Подобные бесчинства были весьма схожи с богохульством (как они и квалифицировались церковью), но, с точки зрения прихожан, вовсе не противоречили их вере в Бога и в могущество святых.
Потребительское отношение к святым каким-то образом объединялось со спиритуализацией их культа, и историку культуры приходится принимать во внимание оба эти аспекта религиозности.
/М. С. Поразительная рациональность верующих показана в приведённом примере! ...Метафизичность - вторична/
* К священнику является дюжий молодец, который признается на исповеди в совершении бесчисленного множества самых тяжких грехов, каких не под силу совершить человеку даже за долгую жизнь. Изумленный духовник спрашивает его, кто он.
Тот открывает ему: он бес, который хотел бы исповедаться и в случае отпущения грехов спасти свою душу. Священник назначает ему покаяние: ежедневно на коленях просить у Господа прощения.
Но гордыня, некогда погубившая его, служит непреодолимым препятствием, и посрамленный бес удаляется.
Черт, тщетно пытающийся избежать ада, - воистину гротескная и вместе с тем устрашающая фигура!
/М. С. Определенной логичности это учит, согласен
Проф. С. Иванов: "Латынь - полезная вещь, потому что она дисциплинирует ум. Это чрезвычайно логичный язык, и он позволяет правильно настроить мозги."/
* Выстроенная под влиянием М. М. Бахтина дихотомия «официальная церковная культура - народная культура» едва ли вполне правомерна.

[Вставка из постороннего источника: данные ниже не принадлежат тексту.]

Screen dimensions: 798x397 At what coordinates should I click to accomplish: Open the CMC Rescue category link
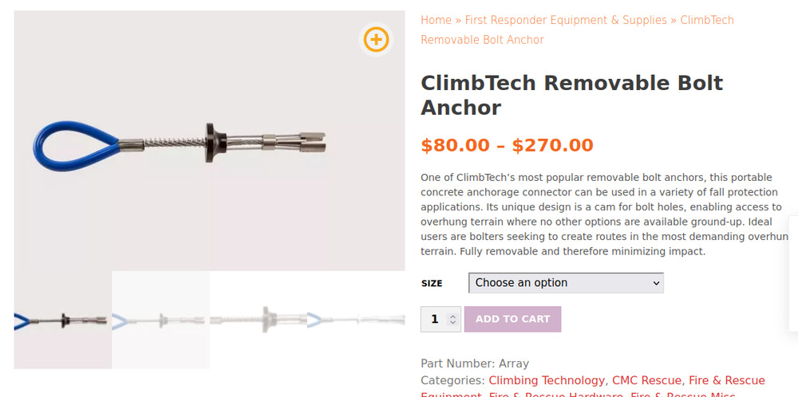tap(646, 380)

** Немалые сомнения вызывает и тезис Бахтина о противостоянии «народной культуры», карнавальной и смеховой, культуре церковной, которую он изображал как насквозь однотонно серьезную, «пугающую и напуганную» #критикаБахтина
** Непредвзятый анализ источников (не одного лишь романа Рабле, но корпуса текстов, предшествующих XVI в.), свидетельствует о том, что, с одной стороны, духовенству отнюдь не были заказаны шутка и смех, а, с другой, в народном сознании веселье и страх представляли собой стороны все той же медали.